According to the DTSC approval, a full cleanup would take about 10 years and require an estimated 64,370 truck trips to implement. The approved plan takes about two years to implement, with around 1,050 truck trips. The DTSC approval notes that the full excavation option would “create more harmful impacts to the community, including air pollution, dangerous traffic and increased dust.”
But some residents continue to push for the full excavation option, and the Richmond City Council voted to support it in July 2018. Then, two council members were replaced over the 2018 election cycle, and the council shifted its support in September 2019 to the capping alternative. This decision was made as part of a deal supporting development of the area by the developer, Shopoff Realty Investments, which promised to give $52 million to the city in a community benefits package. According to the agenda documents, the present total cash value of the package is at least $22 million.
The area was polluted in several ways from the 19th century up until the late 1990s. At one point, the Stauffer Chemical Company hauled loads of pyrite from the Iron Mountain mine near Redding — a federal superfund site since 1983 — and cooked it into sulfuric acid, burying the leftover cinders as landscape fill. In the 1950s, the company began manufacturing chemical fertilizers and pesticides. They allowed runoff to amass in “chemical ponds.” Stauffer occupied and polluted the site for nearly a century, and the site was closed by pharmaceutical giant Zeneca, which had by then acquired Stauffer, in 1997.

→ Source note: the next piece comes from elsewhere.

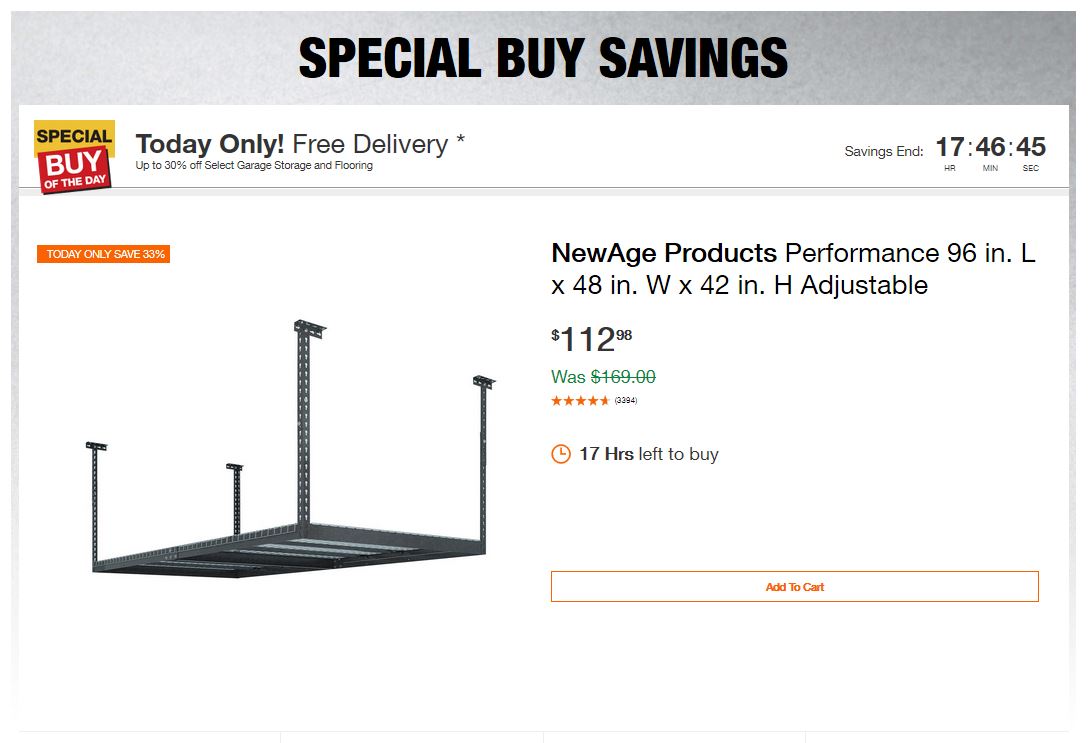Click the Savings End label

[884, 152]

Incoming council members Claudia Jímenez and Gayle McLaughlin, both affiliated with the Richmond Progressive Alliance, are among those who vocally oppose the plan. They could sway the council to oppose it once they’re sworn in Jan. 12. McLaughlin told the Richmond Confidential that she thinks Mayor Tom Butt and others on the council pushed the development forward while the “lame duck” council that approved the cleanup plan last year still remains in power.

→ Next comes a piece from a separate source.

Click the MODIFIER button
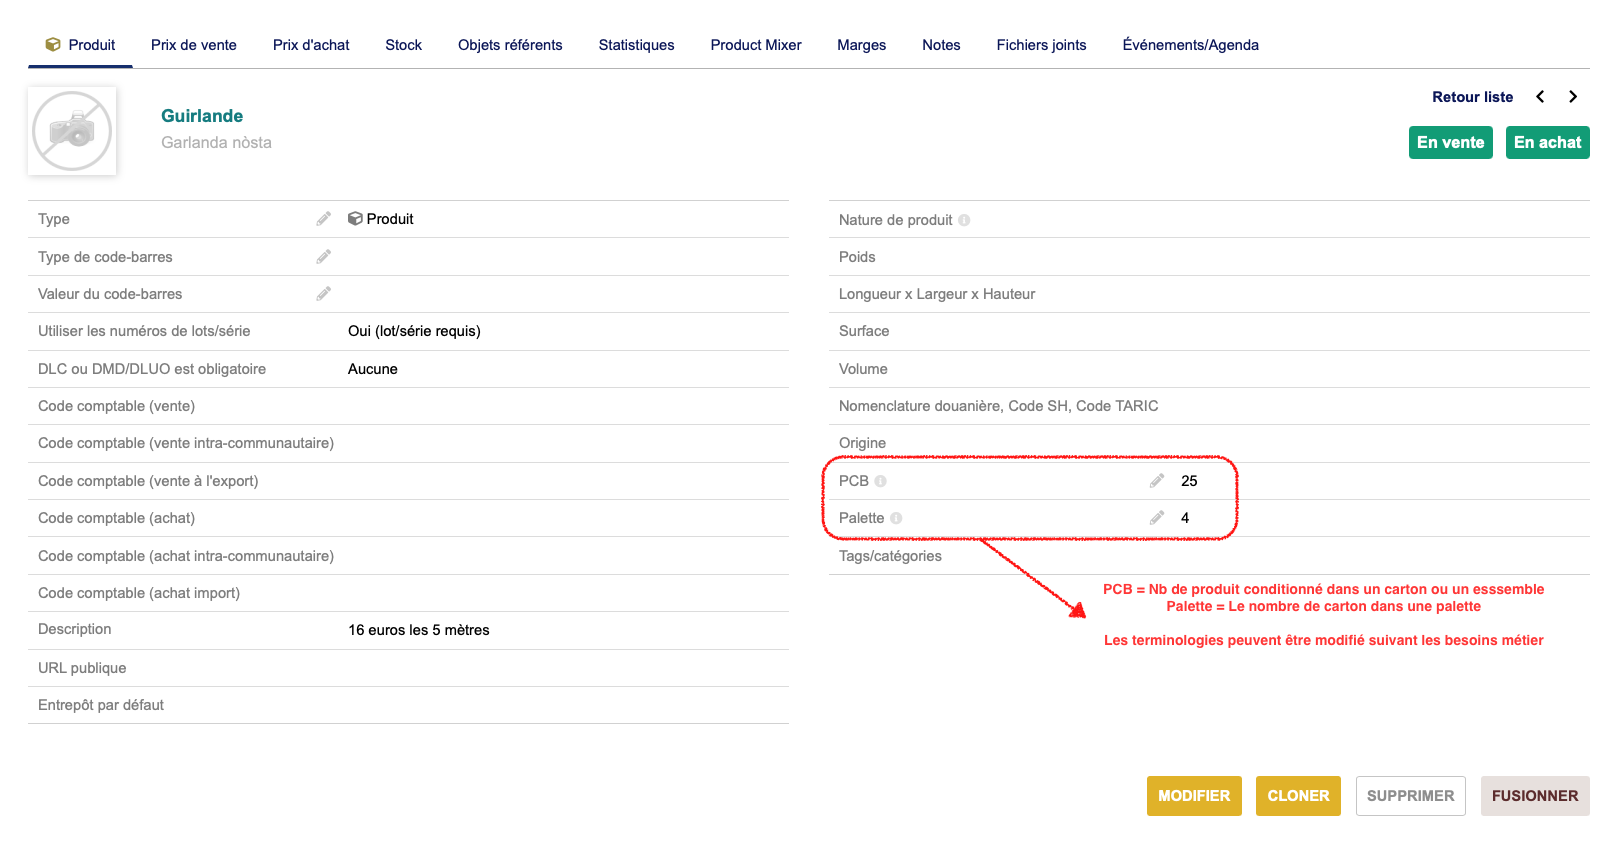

Butt, who supports the plan, wrote in an e-forum post Nov. 13 that the result of halting the cleanup would be that no cleanup occurs for quite some time. He wrote that, during this time, “the pollutants will continue to be subject to dispersal by wind and rain, and the groundwater will continue to be exposed to toxic chemicals.”
The Richmond Planning Commission voted unanimously Nov 19. to recommend the proposed development. Out of about 40 public commenters, most opposed the plan. Many also spoke during the Richmond City Council meeting Nov. 24 to express their discontent with the plan, and others said they weren’t given a chance to speak.
McLaughlin said at the planning commission meeting that it’s clear to her the city would be liable against health-oriented lawsuits if it allows residential development on the site without a full cleanup plan.
“This site, as it currently exists, poses a very dangerous situation for people and the environment,” McLaughlin said at the Nov. 19 planning commission meeting. “More than 100 chemicals of concern — heavy metals, pesticides and PCBs — remain after several incomplete remediations. And many of these are known to cause cancer, reproductive damage and other health problems.”